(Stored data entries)
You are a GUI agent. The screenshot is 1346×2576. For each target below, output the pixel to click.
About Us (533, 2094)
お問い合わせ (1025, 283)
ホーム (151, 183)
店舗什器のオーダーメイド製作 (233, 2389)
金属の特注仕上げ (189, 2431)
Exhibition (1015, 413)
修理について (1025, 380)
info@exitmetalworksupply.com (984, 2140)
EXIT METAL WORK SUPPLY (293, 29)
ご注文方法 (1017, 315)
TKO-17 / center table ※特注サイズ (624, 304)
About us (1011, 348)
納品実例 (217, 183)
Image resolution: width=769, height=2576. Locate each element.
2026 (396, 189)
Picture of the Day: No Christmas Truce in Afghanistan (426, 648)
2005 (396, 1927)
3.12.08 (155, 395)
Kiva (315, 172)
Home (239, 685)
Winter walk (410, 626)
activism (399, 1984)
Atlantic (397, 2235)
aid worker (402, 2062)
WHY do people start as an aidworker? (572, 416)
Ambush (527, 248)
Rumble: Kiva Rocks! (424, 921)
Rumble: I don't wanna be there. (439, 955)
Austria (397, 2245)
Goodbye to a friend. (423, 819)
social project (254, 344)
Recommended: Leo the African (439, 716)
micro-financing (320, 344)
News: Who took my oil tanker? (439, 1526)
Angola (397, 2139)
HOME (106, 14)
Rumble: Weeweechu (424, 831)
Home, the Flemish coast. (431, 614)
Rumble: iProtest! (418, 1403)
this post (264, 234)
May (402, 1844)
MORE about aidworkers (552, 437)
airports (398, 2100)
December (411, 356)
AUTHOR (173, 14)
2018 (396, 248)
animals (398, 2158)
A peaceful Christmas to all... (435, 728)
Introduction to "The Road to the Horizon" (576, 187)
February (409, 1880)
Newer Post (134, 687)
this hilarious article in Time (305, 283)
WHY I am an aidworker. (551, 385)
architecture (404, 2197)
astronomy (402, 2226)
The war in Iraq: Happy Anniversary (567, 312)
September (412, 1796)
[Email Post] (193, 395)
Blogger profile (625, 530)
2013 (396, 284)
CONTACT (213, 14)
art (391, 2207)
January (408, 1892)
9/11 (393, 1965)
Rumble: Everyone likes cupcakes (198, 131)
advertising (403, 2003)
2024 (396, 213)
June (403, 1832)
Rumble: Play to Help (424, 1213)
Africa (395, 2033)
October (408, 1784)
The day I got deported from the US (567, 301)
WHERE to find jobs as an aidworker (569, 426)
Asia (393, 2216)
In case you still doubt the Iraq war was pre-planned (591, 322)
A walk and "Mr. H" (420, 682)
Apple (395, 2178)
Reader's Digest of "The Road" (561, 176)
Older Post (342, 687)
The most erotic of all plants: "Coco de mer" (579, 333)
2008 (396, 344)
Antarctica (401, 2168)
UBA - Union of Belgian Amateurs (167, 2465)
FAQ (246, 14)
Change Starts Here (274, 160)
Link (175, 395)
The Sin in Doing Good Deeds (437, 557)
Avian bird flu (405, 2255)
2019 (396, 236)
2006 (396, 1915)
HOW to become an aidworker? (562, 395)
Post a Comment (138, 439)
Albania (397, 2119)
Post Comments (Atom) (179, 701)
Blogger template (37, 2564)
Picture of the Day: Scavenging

### DIRECTIONS FOR THIS TASK
All that is wanted is the stretch of lines above from the one containing "Home, the Flemish coast. (431, 614)" through the one containing "WHY I am an aidworker. (551, 385)", duplicated exactly.

### REPLY TO THE EXERCISE
Home, the Flemish coast. (431, 614)
Rumble: iProtest! (418, 1403)
this post (264, 234)
May (402, 1844)
MORE about aidworkers (552, 437)
airports (398, 2100)
December (411, 356)
AUTHOR (173, 14)
2018 (396, 248)
animals (398, 2158)
A peaceful Christmas to all... (435, 728)
Introduction to "The Road to the Horizon" (576, 187)
February (409, 1880)
Newer Post (134, 687)
this hilarious article in Time (305, 283)
WHY I am an aidworker. (551, 385)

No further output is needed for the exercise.